You may be familiar with the phrase “fresh is best”, and it would be great if that's all we had to consider today when thinking about food - but unfortunately that's not the case. Freshness isn’t the whole equation. Today, “freshness”, even freshly harvested, does not mean the product is nutritionally dense.

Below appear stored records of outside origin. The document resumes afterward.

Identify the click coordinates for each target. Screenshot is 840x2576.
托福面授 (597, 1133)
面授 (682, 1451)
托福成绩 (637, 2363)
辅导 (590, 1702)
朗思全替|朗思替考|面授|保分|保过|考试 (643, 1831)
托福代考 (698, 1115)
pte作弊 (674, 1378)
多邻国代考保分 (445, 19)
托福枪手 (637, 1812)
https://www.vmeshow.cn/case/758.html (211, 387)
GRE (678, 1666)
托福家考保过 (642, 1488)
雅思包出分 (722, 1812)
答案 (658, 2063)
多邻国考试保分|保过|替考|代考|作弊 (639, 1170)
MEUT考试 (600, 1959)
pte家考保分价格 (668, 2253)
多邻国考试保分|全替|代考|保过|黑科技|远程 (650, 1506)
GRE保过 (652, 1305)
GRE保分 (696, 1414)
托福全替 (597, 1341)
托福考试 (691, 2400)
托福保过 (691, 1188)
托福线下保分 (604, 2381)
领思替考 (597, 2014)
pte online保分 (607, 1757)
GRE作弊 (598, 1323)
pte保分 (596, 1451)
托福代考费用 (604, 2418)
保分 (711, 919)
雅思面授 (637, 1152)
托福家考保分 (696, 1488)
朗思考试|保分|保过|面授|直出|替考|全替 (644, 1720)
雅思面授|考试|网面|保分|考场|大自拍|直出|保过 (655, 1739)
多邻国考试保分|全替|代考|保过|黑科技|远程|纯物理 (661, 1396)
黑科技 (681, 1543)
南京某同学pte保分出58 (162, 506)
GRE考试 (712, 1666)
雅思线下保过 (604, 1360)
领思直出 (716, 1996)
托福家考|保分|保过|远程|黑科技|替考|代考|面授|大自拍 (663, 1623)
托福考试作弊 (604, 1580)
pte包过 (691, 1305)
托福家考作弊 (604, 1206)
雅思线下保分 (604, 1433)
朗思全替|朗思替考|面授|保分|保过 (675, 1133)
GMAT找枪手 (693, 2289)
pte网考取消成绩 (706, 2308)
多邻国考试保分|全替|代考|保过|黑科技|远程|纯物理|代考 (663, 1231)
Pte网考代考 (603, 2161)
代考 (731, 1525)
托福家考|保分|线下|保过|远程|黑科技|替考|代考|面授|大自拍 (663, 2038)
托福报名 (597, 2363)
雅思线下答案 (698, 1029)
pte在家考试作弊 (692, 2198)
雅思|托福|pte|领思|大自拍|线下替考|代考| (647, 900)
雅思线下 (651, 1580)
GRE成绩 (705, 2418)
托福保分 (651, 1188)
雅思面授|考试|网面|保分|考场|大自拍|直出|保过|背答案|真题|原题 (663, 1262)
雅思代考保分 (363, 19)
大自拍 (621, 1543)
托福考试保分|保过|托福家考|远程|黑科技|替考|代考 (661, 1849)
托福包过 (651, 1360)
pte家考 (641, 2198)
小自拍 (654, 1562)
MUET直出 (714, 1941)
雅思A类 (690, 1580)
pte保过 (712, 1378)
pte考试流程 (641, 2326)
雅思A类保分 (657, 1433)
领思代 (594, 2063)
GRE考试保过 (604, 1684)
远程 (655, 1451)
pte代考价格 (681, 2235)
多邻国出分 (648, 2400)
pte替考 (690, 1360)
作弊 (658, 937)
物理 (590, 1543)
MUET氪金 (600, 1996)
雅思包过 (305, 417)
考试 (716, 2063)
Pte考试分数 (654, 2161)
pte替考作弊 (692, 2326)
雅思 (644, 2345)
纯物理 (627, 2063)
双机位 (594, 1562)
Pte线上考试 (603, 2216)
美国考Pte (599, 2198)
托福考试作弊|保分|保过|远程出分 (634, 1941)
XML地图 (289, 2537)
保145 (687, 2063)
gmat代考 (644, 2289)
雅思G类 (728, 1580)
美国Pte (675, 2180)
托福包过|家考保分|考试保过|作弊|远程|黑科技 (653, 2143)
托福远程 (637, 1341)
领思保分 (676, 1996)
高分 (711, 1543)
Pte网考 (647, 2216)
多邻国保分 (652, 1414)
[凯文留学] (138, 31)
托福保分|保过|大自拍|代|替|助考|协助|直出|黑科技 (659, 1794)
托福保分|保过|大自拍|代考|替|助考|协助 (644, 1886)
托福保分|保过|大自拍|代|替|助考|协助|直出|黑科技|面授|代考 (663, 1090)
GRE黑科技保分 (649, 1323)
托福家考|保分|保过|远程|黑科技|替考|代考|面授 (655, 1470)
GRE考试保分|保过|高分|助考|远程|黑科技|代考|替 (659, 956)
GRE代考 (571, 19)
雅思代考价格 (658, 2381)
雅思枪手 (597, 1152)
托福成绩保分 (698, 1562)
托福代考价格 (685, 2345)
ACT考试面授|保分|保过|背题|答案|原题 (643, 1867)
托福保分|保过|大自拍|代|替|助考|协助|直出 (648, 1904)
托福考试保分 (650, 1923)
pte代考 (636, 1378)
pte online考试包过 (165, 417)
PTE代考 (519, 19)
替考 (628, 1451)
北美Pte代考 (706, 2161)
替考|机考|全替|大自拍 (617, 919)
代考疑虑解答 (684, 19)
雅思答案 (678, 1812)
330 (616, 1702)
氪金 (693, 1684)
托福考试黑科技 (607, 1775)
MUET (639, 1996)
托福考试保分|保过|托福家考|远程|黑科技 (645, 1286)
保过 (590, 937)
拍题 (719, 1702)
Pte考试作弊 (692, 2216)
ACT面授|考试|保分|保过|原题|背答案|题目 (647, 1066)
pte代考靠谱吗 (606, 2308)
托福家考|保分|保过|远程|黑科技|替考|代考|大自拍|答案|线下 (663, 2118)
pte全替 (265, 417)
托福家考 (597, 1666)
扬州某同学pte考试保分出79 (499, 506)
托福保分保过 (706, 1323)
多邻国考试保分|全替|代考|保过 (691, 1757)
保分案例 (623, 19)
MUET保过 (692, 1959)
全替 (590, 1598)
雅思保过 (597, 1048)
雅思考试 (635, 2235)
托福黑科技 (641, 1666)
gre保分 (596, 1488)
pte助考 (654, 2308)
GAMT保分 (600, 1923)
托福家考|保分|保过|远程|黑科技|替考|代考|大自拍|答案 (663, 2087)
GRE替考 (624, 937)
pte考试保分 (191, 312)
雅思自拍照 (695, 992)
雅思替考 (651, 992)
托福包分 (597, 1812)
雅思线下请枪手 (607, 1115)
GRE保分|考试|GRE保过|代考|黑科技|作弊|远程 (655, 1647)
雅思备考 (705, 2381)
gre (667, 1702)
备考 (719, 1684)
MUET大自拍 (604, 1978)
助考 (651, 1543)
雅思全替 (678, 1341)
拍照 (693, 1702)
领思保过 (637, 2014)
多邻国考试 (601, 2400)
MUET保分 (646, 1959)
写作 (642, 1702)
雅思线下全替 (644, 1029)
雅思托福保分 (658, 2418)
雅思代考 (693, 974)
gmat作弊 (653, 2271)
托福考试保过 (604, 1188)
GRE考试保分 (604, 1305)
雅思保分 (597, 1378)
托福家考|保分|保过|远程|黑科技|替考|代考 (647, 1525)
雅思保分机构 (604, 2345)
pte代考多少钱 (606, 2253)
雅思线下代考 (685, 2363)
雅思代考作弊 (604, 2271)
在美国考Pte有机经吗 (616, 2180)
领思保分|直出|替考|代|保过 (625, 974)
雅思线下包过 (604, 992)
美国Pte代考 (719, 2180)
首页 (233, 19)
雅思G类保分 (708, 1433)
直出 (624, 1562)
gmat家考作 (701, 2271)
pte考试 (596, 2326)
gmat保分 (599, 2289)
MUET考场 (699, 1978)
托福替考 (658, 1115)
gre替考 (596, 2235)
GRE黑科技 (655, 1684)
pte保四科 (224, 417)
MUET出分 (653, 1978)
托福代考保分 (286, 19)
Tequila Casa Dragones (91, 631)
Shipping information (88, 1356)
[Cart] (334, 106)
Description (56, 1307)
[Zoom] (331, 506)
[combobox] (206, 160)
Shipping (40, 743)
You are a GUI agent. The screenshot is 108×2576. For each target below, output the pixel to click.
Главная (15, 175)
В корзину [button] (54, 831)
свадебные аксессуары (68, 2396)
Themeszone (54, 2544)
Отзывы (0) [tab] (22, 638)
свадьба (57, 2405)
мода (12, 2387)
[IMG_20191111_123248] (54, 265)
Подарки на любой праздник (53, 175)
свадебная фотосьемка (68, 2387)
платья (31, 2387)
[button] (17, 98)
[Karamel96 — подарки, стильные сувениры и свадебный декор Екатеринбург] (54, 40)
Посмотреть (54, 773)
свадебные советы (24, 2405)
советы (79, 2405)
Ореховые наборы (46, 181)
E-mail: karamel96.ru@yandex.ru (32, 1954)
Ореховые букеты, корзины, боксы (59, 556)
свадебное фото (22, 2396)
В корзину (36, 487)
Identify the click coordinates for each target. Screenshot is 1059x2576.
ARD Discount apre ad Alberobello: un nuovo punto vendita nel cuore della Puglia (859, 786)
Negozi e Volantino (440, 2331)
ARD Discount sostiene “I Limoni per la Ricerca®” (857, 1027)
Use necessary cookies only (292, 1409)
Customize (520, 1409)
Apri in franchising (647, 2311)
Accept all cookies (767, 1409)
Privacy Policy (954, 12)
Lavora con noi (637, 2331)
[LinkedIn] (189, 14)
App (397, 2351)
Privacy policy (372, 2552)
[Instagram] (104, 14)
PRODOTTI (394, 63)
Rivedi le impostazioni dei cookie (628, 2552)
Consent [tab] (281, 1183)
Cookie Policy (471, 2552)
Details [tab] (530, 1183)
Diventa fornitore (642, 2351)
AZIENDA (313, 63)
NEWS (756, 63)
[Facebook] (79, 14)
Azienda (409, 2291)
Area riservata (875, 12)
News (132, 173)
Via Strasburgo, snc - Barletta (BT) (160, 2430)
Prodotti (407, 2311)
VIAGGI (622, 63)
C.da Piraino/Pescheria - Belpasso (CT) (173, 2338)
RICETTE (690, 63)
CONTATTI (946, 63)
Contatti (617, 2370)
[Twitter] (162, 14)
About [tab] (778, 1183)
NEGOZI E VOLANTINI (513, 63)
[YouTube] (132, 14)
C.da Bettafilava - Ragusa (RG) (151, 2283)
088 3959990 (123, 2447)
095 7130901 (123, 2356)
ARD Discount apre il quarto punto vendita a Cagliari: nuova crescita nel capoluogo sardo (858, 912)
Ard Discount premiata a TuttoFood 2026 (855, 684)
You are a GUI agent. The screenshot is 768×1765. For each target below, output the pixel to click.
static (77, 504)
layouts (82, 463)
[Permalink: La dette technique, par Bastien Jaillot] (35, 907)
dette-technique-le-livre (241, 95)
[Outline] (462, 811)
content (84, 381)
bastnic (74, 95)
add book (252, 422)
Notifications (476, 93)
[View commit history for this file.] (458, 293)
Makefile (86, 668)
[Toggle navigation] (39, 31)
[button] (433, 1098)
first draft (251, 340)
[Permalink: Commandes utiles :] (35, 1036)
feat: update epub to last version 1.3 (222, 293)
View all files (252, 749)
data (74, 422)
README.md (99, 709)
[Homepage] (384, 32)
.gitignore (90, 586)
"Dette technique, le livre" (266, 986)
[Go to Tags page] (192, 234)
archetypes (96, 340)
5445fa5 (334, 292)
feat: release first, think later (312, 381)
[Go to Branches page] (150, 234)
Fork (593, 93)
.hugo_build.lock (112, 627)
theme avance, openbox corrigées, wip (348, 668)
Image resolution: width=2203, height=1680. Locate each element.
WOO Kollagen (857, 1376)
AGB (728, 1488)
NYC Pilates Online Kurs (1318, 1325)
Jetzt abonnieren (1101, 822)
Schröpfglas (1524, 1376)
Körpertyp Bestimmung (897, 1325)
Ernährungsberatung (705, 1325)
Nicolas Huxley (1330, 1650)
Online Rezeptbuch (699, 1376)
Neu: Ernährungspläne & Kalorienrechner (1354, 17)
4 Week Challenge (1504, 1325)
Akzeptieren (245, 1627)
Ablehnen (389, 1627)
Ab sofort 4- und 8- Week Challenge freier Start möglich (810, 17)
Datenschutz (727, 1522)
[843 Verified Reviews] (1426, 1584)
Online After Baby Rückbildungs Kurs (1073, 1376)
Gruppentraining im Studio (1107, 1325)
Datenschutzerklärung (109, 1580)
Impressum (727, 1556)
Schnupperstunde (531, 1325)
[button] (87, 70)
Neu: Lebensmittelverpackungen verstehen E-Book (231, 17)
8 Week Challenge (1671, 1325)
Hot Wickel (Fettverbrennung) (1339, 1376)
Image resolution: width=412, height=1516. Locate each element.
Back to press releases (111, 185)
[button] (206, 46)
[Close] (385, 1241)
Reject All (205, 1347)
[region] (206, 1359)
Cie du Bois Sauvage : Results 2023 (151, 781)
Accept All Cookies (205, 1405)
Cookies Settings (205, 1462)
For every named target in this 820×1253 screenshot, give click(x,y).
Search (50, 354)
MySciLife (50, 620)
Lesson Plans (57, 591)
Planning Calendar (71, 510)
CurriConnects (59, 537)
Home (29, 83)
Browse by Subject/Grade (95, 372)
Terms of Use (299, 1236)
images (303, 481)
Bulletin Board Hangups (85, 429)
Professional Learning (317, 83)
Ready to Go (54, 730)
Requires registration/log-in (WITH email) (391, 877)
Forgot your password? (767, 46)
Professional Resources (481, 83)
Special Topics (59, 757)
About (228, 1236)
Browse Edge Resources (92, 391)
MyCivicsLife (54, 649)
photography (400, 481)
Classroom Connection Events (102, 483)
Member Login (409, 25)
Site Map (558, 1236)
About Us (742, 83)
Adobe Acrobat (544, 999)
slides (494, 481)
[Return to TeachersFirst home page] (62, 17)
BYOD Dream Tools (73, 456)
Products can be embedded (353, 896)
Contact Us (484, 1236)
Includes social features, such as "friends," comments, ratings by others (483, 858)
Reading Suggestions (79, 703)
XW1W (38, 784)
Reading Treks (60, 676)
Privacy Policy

At Natural Yield we encourage people to grow nutrient dense food at home or as close to home as you can (e.g. community gardens). Microgreens have more nutrient density than their adult counterparts, which is why we particularly encourage growing microgreens.
As a general statement it's fair to say that as soon as something is harvested it begins to lose its freshness. This article explores some data around refrigeration, dehydration and freeze drying as methods of keeping product fresh and preserving nutrients.
What the Data Says
A comprehensive study published in the journal Horticultural Science (Davis et al., 2004) compared USDA nutrient data from 1950 to 1999 across 43 garden crops:
- Calcium, iron, and phosphorus declined by as much as 30%
- Vitamin C and riboflavin also showed significant reductions
- Protein levels in some vegetables fell by 6–38%
Similar trends have been confirmed in studies from the UK, Canada, and Australia.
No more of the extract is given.